Before that time, the building, which dates back to 1750, had served as a private residence, tavern/inn, photo studio and art gallery. Elements of all of those incarnations still linger in Preservation Hall.

Other than the nightly cover charge, which usually ranges from $8 to $15, very little has changed at Preservation Hall since it was founded, from the original low benches to the worn floorboards.

A legacy lives on

In order to ensure that the spirit of this veritable institution is not lost, Ben Jaffe, Allan's son, this summer released "Made in New Orleans: The Hurricane Sessions," a limited-edition box set featuring a CD of he Preservation Hall Jazz Band's music and a DVD of the group's history.
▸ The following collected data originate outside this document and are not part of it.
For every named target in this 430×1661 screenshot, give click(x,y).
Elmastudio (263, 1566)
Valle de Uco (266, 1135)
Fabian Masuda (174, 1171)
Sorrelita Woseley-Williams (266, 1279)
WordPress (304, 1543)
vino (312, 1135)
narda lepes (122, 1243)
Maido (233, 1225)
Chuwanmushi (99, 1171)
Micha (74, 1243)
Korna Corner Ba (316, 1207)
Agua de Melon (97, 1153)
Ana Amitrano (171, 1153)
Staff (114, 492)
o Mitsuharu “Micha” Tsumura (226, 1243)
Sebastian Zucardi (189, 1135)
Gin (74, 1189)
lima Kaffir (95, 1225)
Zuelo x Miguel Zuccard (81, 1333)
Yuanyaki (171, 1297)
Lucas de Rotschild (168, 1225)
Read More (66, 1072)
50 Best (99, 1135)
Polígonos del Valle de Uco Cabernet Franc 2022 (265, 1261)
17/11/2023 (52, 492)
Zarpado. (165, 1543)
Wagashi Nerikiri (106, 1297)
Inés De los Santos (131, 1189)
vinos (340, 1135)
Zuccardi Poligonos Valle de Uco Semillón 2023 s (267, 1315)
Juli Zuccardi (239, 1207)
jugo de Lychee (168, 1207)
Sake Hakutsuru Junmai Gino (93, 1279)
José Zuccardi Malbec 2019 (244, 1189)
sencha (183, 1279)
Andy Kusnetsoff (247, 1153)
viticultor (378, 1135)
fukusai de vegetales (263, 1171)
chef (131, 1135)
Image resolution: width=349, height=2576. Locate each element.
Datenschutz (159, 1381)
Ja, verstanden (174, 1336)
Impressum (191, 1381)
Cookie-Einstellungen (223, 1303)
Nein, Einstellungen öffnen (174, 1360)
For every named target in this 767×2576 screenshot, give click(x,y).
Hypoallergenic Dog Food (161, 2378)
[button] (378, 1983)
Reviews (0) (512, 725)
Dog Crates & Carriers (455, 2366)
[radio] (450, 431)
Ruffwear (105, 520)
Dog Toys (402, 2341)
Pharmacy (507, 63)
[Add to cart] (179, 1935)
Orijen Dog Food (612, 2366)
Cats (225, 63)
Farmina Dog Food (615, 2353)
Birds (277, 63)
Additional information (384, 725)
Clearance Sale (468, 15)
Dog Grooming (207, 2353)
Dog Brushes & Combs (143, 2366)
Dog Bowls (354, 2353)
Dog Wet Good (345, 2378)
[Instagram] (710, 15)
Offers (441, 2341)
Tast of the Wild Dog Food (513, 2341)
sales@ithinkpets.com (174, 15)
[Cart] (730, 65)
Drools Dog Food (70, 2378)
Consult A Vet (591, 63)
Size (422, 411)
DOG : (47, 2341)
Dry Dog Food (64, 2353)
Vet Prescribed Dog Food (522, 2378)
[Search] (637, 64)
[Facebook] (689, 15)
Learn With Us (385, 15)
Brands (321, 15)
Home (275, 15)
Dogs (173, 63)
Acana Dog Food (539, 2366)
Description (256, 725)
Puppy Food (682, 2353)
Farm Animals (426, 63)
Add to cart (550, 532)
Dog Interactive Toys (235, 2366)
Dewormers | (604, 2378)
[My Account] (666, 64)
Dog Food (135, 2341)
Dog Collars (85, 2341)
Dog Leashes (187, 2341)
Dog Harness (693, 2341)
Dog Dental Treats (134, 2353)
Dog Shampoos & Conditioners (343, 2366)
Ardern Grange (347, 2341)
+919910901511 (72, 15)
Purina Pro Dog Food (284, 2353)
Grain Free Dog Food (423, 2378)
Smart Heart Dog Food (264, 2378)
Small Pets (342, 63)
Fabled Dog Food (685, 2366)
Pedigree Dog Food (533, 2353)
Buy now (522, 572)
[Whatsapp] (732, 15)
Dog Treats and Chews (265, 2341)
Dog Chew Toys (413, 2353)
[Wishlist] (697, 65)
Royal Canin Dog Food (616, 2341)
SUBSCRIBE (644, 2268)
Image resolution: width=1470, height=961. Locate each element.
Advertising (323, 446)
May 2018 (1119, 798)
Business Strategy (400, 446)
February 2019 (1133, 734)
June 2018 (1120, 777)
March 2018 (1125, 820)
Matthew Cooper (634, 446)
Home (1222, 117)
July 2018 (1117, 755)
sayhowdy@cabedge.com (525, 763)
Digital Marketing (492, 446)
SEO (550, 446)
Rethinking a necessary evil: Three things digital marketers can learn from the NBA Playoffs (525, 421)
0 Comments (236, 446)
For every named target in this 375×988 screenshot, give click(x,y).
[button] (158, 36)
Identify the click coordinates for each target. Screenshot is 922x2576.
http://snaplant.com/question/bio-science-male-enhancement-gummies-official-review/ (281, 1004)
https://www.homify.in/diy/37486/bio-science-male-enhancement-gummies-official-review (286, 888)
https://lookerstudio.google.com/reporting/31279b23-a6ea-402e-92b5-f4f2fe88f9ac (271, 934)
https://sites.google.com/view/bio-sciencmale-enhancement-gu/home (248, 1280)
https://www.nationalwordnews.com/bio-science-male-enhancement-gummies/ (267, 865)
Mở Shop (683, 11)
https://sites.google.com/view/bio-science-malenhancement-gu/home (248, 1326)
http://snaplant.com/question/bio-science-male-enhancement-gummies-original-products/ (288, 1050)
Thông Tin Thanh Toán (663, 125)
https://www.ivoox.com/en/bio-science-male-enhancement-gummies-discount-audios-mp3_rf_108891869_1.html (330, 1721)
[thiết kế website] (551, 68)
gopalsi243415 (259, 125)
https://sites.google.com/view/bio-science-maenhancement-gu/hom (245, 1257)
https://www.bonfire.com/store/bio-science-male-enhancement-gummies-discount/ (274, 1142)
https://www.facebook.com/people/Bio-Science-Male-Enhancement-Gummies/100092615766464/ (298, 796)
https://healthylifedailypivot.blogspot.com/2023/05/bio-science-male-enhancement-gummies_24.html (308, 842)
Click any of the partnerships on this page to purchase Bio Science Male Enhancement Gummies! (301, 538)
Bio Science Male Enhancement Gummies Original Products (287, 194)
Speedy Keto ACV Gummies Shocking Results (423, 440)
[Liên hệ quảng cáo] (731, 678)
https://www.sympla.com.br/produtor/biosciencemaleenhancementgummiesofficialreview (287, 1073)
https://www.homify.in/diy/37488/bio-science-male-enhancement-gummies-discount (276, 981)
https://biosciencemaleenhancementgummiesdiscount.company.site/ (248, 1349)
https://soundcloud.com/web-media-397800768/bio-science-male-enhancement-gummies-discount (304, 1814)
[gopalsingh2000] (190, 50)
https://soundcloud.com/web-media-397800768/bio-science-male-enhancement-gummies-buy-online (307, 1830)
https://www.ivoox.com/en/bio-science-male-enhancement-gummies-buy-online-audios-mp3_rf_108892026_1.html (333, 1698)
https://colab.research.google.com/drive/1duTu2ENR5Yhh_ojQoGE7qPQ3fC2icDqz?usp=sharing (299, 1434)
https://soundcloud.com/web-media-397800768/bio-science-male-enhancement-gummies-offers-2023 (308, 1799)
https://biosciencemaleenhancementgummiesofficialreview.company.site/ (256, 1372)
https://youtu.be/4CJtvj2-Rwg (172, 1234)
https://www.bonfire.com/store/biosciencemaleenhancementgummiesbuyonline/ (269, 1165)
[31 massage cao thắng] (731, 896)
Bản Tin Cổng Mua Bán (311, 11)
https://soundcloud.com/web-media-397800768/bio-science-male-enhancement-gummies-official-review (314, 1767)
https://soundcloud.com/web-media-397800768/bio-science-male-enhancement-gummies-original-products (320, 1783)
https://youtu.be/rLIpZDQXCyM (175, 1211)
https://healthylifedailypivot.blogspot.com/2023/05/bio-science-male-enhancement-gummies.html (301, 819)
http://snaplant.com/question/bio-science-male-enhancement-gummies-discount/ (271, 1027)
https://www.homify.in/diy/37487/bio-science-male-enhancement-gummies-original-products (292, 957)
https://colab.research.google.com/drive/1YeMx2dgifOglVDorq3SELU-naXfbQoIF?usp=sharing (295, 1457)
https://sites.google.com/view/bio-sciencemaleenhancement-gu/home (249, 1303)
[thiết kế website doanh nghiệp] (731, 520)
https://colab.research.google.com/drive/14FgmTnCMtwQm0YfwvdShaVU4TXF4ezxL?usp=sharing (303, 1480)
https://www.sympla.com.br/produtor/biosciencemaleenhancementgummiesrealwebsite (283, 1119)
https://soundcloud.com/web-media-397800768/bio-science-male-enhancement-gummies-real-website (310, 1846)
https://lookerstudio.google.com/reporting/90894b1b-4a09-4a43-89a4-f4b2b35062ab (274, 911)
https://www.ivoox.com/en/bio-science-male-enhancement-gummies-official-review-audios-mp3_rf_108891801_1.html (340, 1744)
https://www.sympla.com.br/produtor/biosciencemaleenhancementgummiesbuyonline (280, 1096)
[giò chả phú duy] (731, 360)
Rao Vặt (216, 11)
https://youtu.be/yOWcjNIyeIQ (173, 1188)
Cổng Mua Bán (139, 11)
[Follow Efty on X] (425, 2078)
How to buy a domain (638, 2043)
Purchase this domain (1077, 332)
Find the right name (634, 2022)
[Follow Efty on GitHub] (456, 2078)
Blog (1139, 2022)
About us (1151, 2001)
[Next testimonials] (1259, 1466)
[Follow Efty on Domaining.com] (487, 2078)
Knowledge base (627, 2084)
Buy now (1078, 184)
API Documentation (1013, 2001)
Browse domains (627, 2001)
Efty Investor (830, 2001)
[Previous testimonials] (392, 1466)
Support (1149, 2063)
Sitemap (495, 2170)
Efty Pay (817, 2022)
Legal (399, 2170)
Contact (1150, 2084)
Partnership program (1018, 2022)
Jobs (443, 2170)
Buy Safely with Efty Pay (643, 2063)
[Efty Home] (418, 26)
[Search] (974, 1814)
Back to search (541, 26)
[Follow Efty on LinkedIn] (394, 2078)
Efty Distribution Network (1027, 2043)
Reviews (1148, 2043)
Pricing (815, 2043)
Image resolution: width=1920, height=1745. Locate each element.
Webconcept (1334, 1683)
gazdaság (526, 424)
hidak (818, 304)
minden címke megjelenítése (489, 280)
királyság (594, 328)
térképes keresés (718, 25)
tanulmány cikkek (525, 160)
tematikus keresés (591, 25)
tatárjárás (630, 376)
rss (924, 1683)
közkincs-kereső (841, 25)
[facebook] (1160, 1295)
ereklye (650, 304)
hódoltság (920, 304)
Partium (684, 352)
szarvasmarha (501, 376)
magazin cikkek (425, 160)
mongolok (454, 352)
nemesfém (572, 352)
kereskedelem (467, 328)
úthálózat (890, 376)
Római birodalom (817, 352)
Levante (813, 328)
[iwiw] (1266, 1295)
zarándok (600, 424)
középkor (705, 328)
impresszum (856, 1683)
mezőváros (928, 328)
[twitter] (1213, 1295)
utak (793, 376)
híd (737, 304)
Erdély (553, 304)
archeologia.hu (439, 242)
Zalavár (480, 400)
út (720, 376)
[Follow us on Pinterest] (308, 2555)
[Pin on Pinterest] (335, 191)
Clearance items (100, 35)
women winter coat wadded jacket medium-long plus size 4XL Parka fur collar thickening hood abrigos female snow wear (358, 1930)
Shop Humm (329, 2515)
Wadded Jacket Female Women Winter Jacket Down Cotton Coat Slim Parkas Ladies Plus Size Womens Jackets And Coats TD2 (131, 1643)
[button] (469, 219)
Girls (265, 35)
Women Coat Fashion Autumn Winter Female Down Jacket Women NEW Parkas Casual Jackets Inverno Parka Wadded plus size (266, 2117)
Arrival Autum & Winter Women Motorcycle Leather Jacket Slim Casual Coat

There are old and new recordings, and a few tracks were reproduced to combine old and new. Original, previously unreleased recordings by Allan Jaffe were on tapes salvaged by his son from the flooded Sea-Saint Studios.

For collectors, each box set contains Preservation Hall memorabilia accumulated over the years, such as reproductions of original photos that were also rescued from Katrina debris.

"When we came back, we decided we had to put it out to tell the world what Preservation Hall is all about," said Laura Belinda Tennyson, president of Lura Belle Productions. Tennyson has been assisting Preservation Hall's public relations effort since Katrina.

In addition to looking back, Jaffe, who serves as Preservation Hall's artistic director, has been looking to the future, making efforts to attract young people to the historical venue.

Recent efforts have included a remix album of traditional New Orleans jazz that was put together with the help of DJ King Britt; a recent series of late-night shows called "Midnight Preserves," which featured contemporary musicians such as Jon Cleary and Charlie Hunter; and even a Preservation Hall Jazz Band music video.

"These projects are an extension of what Preservation Hall does," Jaffe said.

As the group tours extensively, the Preservation Hall Jazz Band is not always in residence.

Even so, the Hall is usually open, serving as a home to the New Birth Brass Band and Lyle Henderson, who is known as New Orleans' "Prince of Gospel."